Imagine seeing several objects on a table and, after a short delay, having to reach for one of them even though they are no longer visible. This seemingly simple task requires complex cooperation between several parts of the brain. A new study arising from a collaboration between researchers from the Laboratory of Neurophysiology of Memory at IPHYS and Second Faculty of Medicine, Charles University – Motol University Hospital (EpiRec center) reveals how these areas communicate when we remember what we saw and where, and then act on that information.
The traditional view of visual perception distinguished two main information-processing streams in the brain: an upper stream in the parietal lobe, which controls immediate movements and discriminates spatial positions, and a lower stream in the temporal lobe, which recognizes objects and enables actions guided by stored memories. However, new research shows that reality is more complex: the two areas cooperate much more closely than previously thought.
“We took advantage of a unique opportunity to study patients with epilepsy who had temporarily implanted electrodes directly in the brain. While the patients performed a spatial memory task – remembering the positions of objects and, after several seconds, pointing to one of them – the electrodes recorded activity directly from different brain areas,” explains the study’s lead author, Kamil Vlček.
The results showed that the two visual streams do not operate independently. During the waiting period, brain activity increased simultaneously in both streams, specifically in the so‑called alpha waves. Their rhythms synchronized, as if these brain regions were passing information to each other, suggesting that both areas jointly maintain spatial information in memory. Even more interesting was the finding that when patients had to remember not only the position but also the identity of the object, the hippocampus – one of the key memory centres in the brain – also became involved, showing stronger activity and more intensive communication with the parietal region.
“Our findings thus support the idea that memory‑guided motor behaviour is not the work of a single specialized area, but of interacting networks in different parts of the brain,” adds Kamil Vlček. For clinical practice, it is essential to have a better understanding of the areas and their interconnections that contribute to spatial orientation and memory. In the future, this may help with planning neurosurgical procedures to minimize the risk of memory and orientation disorders, as well as with targeted rehabilitation of patients with damage to these functions.
Reference: Moraresku S., Hammer J., Dimakopoulos V., Kajsova M., Janca R., Jezdik P., Kalina P., Marusic P., Vlcek K.: Neural Dynamics of Visual Stream Interactions During Memory-Guided Actions Investigated by Intracranial EEG. Neurosci. Bull. 41(8):1347–1363 (2025). IF = 5.8, DOI: 10.1007/s12264-025-01371-x
Picture legend:
IPL (inferior parietal lobule) is part of the dorsal visual stream that, as a component of working memory, helps maintain spatial information about the position of an object while it is hidden.
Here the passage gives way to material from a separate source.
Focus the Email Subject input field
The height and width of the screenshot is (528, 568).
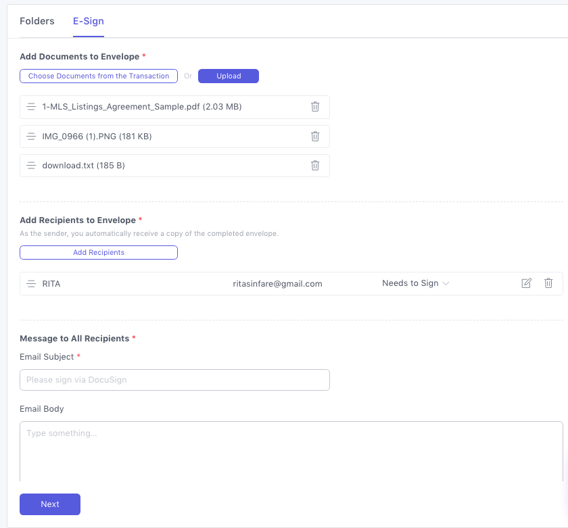(174, 380)
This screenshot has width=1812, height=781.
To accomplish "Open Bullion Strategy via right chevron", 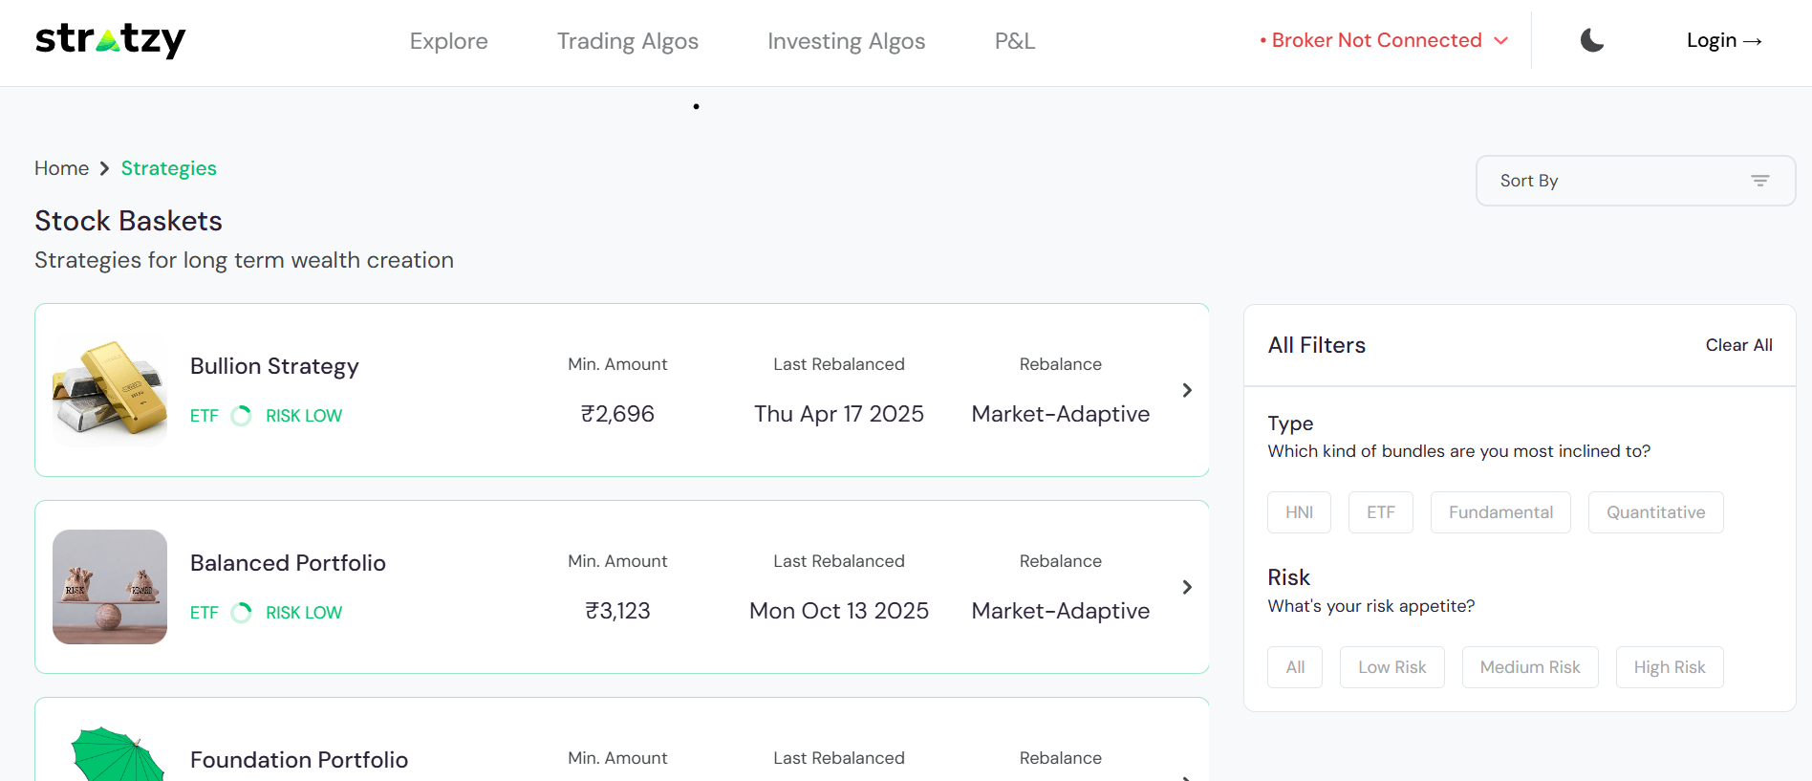I will [x=1187, y=390].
VTC (ventral temporal cortex) is part of the ventral visual stream that identifies objects and retains information about their identity.
HIP (hippocampus) is a structure essential for declarative memory, which links different types of information, such as those about an object’s identity and position.
The test consisted of several phases:
Fixation – shortly before object presentation, the subject fixated on a central cross. In the graphs, this phase is labeled as Baseline.
Encoding – memorization of the position and, if applicable, the identity of the object closer to the cross. The objects were either identical (same) or different (different); in the latter case, the task was to remember which of the two objects was closer to the cross.
Delay – a pause during which the objects were hidden.
Recall – retrieval phase, where the task was to indicate the position of the object that had been closer to the cross.
In the bottom-right graph, these four phases are marked simply as f, e, d, and r.
PLV (phase locking value), slow theta – a measure of synchronization of the theta rhythm between two regions.